Exercise brief: Lines holding the word "green" are the ones to copy from the data below.

Records from a collection
************

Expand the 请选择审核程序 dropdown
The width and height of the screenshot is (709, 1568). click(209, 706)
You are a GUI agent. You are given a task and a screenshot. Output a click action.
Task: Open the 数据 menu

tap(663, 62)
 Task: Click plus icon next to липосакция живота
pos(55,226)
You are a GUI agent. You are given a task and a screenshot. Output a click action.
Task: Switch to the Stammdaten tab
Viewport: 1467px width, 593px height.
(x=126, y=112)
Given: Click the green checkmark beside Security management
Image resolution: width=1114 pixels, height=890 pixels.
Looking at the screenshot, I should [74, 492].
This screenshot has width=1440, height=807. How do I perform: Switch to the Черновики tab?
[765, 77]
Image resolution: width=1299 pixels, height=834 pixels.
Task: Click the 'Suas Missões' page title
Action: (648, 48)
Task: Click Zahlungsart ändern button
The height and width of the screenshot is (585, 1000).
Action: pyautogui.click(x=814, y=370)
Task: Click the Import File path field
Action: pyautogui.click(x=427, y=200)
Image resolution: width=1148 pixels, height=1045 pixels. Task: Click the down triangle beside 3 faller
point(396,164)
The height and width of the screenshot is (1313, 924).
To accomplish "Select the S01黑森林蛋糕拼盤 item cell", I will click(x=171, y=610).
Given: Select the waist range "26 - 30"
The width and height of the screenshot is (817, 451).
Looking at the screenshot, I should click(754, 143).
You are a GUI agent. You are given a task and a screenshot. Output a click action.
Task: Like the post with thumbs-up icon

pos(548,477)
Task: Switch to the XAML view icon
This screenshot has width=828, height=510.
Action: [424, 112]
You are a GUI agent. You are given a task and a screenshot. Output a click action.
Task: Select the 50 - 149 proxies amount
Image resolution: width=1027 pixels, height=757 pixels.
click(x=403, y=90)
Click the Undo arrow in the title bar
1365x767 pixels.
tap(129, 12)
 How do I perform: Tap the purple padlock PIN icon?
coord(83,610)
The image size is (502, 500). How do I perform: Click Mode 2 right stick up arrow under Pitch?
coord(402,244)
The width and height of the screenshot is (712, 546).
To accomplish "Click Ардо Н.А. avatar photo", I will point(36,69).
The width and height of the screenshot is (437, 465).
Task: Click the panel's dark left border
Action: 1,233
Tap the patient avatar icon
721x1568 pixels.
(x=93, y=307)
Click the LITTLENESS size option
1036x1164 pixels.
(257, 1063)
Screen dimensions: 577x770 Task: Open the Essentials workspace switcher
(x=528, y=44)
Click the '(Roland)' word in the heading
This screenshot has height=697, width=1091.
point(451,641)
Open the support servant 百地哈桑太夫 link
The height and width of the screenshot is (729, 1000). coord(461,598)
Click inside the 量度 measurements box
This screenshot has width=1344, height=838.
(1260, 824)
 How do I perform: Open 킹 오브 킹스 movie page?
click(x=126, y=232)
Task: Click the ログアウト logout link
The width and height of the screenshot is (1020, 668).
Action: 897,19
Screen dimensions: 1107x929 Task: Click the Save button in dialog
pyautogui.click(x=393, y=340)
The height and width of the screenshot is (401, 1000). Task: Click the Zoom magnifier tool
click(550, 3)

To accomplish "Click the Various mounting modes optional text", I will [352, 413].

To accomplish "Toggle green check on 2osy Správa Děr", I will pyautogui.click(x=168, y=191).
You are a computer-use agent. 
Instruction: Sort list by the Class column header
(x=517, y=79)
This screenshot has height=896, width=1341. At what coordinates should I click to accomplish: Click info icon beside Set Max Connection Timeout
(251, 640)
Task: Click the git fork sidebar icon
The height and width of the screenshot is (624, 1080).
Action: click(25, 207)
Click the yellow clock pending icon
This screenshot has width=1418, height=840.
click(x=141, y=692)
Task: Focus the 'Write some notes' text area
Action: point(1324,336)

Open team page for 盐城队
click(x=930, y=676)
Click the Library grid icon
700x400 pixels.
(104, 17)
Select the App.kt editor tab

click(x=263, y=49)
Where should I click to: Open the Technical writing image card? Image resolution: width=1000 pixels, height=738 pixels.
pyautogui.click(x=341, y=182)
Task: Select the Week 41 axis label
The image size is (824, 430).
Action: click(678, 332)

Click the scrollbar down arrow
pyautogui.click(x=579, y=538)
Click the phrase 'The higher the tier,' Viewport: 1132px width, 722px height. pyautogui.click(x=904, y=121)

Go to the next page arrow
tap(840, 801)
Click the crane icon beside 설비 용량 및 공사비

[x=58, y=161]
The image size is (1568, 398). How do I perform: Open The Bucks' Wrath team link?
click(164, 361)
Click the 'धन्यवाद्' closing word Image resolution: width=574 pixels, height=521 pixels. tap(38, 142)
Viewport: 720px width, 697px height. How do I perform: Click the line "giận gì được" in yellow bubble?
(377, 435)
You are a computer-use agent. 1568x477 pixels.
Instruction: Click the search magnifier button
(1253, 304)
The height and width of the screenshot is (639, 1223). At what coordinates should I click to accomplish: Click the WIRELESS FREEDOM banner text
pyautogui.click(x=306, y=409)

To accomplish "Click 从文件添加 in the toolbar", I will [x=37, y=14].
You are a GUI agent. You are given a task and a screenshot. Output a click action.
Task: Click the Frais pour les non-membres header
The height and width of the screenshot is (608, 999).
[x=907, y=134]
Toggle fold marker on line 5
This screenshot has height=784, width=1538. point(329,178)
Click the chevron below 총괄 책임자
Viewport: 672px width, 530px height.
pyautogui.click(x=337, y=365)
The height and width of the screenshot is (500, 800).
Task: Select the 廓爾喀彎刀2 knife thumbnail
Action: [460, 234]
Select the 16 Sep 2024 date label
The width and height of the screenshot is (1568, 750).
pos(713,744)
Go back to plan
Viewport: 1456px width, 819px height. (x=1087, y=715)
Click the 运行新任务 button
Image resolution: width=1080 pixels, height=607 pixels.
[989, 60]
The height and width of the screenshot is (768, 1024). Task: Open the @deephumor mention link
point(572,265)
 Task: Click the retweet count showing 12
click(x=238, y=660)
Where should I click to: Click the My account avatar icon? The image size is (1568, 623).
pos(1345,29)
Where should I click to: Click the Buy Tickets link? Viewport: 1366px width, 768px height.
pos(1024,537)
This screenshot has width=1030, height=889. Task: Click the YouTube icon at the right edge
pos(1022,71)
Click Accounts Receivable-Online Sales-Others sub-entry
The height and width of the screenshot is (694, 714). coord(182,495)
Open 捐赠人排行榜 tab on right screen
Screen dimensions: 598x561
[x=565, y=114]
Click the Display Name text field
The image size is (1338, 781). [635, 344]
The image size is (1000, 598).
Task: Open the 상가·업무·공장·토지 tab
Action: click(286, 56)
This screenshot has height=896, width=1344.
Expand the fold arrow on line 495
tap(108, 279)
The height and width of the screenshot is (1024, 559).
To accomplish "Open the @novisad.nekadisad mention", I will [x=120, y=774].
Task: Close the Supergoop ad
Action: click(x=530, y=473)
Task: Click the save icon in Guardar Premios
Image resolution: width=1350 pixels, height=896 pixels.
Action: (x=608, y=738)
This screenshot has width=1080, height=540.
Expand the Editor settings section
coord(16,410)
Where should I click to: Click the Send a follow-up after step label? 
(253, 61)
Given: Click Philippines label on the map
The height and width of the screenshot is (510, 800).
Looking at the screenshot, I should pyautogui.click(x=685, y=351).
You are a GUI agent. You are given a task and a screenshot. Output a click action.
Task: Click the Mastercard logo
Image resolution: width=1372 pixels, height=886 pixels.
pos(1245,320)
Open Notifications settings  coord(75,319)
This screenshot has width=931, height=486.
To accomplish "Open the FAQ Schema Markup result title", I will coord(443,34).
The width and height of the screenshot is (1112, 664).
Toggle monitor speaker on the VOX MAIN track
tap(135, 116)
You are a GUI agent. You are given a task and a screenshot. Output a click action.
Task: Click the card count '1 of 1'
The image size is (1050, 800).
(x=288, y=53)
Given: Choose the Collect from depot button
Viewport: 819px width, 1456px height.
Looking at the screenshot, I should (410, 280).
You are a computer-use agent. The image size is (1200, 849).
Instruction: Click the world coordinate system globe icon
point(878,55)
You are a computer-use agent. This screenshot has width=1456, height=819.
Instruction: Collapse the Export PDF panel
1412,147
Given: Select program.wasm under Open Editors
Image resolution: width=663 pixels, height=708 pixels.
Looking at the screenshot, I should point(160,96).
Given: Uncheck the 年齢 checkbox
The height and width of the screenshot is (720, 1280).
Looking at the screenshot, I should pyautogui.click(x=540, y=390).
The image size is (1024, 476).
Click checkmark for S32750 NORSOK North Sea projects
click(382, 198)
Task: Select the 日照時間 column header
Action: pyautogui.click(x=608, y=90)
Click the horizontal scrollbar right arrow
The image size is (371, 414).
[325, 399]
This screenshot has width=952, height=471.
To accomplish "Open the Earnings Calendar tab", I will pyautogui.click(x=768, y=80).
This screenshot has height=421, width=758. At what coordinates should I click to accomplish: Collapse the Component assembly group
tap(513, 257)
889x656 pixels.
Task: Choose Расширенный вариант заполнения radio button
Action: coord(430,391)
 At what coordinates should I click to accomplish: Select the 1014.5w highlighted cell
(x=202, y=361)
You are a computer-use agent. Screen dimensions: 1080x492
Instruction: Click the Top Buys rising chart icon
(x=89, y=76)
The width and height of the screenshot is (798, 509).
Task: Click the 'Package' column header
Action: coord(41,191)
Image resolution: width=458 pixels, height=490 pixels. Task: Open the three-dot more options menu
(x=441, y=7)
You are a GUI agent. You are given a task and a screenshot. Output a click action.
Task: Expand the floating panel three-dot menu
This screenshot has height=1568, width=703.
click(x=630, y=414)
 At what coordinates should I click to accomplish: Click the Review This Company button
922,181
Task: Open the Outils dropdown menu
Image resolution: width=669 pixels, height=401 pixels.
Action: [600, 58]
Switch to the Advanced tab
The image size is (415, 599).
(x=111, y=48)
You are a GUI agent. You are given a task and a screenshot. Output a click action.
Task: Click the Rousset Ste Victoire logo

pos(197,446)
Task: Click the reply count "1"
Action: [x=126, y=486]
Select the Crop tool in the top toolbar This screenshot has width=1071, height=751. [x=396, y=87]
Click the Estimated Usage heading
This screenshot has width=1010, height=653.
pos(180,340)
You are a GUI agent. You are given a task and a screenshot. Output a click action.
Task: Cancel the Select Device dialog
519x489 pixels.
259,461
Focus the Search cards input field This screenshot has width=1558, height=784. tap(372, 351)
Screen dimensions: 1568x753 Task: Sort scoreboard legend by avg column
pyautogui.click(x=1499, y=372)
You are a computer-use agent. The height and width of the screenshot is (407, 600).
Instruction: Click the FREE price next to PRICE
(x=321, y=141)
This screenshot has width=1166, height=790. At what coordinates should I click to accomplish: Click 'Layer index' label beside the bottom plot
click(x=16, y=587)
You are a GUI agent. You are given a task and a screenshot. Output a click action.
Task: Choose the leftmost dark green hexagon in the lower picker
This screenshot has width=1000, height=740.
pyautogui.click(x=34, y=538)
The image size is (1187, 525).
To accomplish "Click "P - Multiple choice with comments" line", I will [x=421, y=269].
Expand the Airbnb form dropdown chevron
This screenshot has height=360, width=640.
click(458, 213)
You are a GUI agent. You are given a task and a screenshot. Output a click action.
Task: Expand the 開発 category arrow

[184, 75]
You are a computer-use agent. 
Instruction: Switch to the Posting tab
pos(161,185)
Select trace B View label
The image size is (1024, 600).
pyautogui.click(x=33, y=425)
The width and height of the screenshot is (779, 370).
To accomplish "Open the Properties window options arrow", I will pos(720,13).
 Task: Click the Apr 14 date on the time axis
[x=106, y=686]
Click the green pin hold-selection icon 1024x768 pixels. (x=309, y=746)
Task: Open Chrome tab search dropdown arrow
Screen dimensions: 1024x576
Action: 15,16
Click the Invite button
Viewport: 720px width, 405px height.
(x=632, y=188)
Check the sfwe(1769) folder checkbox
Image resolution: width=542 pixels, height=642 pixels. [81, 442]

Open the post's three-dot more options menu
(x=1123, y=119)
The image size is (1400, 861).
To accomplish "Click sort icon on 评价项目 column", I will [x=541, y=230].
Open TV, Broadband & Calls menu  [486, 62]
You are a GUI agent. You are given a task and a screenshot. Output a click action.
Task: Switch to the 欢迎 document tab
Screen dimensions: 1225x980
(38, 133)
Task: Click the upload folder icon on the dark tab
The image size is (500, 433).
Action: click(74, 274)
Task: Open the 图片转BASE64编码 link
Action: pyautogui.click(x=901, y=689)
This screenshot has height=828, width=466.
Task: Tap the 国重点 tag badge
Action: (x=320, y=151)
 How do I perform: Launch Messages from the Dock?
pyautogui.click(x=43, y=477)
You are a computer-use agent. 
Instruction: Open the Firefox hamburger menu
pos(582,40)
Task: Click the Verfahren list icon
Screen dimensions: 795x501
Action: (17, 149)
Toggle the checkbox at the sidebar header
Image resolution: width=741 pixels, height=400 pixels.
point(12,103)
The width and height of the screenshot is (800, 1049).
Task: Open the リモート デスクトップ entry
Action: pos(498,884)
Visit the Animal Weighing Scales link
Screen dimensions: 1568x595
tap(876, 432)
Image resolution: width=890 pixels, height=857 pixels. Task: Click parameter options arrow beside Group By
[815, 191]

************

Solved exercise:
Given: Click the green checkmark beside Security management
To accomplish "Toggle green check on 2osy Správa Děr", I will pyautogui.click(x=168, y=191).
Task: Choose the leftmost dark green hexagon in the lower picker
Click the green pin hold-selection icon 1024x768 pixels. (x=309, y=746)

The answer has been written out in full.